Horticulture CRSP Trellis Fund call for proposals, applications
From Brenda Dawson, Communications coordinator, Horticulture CRSP, UC Davis.
“Walking into a really fancy hotel with a live turkey in your hand” might not be what you would expect as part of earning a graduate education in an agricultural field. But adventures like these are part of what graduate students such as Graham Savio have come to expect when applying their knowledge of agriculture while working on development projects abroad.
The turkey was an end-of-the-day gift from a farmer that Savio visited in Uganda, where he was working on a Trellis Fund project. The Trellis Fund pairs U.S. graduate students with an organization in a developing country for an agricultural project on fruits or vegetables.
Over the 2012-2013 school year, 14 graduate students who are working with Trellis Fund projects will have traveled to Uganda, Kenya, Rwanda, Tanzania, Honduras, Nicaragua and Nepal. By the time they have completed their Trellis projects, the students will have shared information with farmers on horticultural crops from mushrooms to bananas, and on topics from pest management to postharvest practices.
In an earlier round of completed Trellis projects, 10 students worked with organizations on projects that reached more than 1,935 farmers.
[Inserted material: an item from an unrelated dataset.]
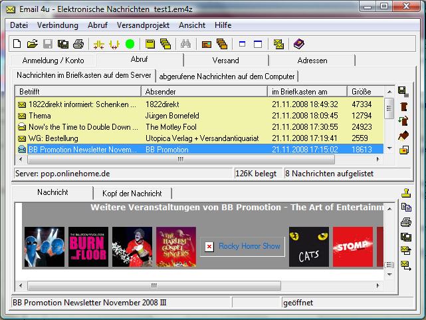Click the Rocky Horror Show link

point(249,246)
Seeking new applicants, new proposals
The Horticulture Collaborative Research Support Program has just released a new call for Trellis Fund project proposals and student applicants, as the program prepares to fund a third round of projects that will begin July 1.
“We feel that Trellis is an excellent opportunity to introduce international development to students who may have not considered that as a career,” said Elizabeth Mitcham, Horticulture CRSP director.
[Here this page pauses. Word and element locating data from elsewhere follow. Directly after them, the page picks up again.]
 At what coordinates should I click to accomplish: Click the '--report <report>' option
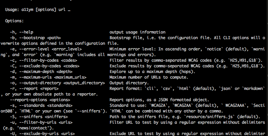click(x=39, y=89)
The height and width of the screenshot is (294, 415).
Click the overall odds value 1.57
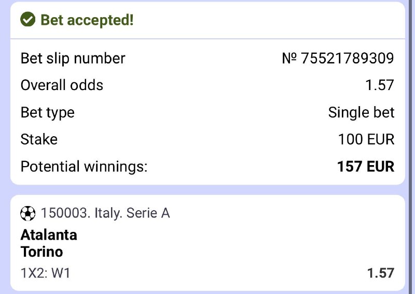(380, 85)
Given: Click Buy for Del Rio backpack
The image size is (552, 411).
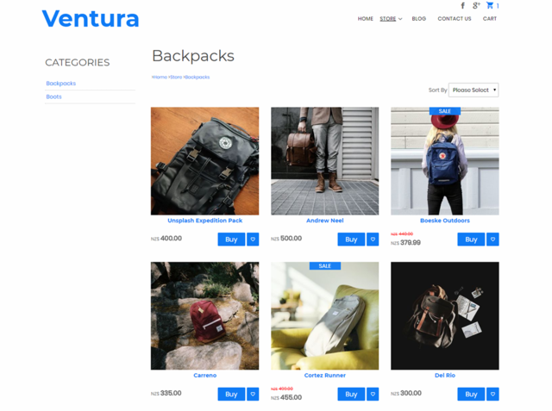Looking at the screenshot, I should coord(471,394).
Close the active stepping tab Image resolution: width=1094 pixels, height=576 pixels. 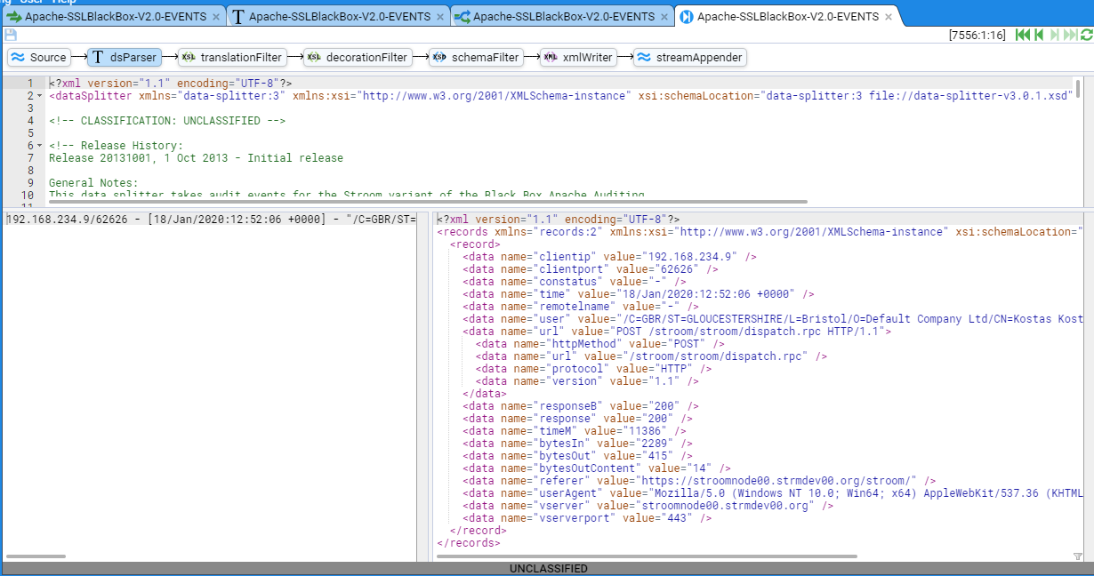(x=889, y=17)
U.S. graduate students from the University of California, Davis, Cornell University, North Carolina State University and University of Hawaii at Manoa are invited to apply to be part of the Trellis projects. Selected students will be reimbursed for travel expenses to visit their assigned project and receive a small fellowship for 100 hours of additional project support via email.
At the same time, organizations in 18 developing countries—from Bangladesh to Zambia—are invited to submit proposals for up to $2,000 in funding to conduct adaptive research and outreach on problems faced by local farmers in horticultural production, pest management, postharvest practices, nutrition or marketing fruit and vegetable crops. Proposals must outline the expertise that the organization needs from a U.S. graduate student, as well as goals and activities of the project.
Horticulture CRSP will select up to 12 of the most successful project proposals for funding and then pair a student with related expertise to the project. Project proposals and student applications are due by March 4.